**** REGISTROS SIN PROCESAR ****

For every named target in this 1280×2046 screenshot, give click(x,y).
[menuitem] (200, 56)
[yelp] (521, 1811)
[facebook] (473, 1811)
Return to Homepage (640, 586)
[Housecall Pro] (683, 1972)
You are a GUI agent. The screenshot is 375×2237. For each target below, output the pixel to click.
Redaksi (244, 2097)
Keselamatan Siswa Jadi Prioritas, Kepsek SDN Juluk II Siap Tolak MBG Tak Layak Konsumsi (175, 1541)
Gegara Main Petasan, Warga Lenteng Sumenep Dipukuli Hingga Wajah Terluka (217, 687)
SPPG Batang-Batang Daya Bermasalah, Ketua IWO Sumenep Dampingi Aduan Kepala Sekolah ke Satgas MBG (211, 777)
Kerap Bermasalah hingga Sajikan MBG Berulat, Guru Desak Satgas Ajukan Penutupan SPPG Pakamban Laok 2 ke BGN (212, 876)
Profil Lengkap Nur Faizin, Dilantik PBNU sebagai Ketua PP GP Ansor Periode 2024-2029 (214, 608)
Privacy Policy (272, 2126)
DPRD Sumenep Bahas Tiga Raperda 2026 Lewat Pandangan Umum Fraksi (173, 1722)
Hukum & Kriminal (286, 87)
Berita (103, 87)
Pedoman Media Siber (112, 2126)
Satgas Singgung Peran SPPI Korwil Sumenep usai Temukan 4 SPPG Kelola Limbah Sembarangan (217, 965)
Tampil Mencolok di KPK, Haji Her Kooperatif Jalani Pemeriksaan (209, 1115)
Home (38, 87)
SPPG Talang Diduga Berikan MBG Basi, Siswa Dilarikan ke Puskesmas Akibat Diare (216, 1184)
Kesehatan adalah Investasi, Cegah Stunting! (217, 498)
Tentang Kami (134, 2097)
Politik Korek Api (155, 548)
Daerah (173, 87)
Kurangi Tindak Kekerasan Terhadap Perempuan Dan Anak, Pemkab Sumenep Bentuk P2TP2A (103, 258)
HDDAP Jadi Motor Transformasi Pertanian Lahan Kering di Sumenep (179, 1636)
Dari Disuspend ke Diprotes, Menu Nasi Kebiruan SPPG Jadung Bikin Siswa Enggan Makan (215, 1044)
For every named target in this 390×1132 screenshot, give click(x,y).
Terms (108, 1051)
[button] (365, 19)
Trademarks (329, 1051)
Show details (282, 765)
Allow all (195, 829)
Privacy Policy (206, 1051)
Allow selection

****

• [INSTRUCCIONES] Reúne y copia cada línea de los registros anteriores que incluya la cadena "Bermasalah".

• [SOLUCIÓN]
SPPG Batang-Batang Daya Bermasalah, Ketua IWO Sumenep Dampingi Aduan Kepala Sekolah ke Satgas MBG (211, 777)
Kerap Bermasalah hingga Sajikan MBG Berulat, Guru Desak Satgas Ajukan Penutupan SPPG Pakamban Laok 2 ke BGN (212, 876)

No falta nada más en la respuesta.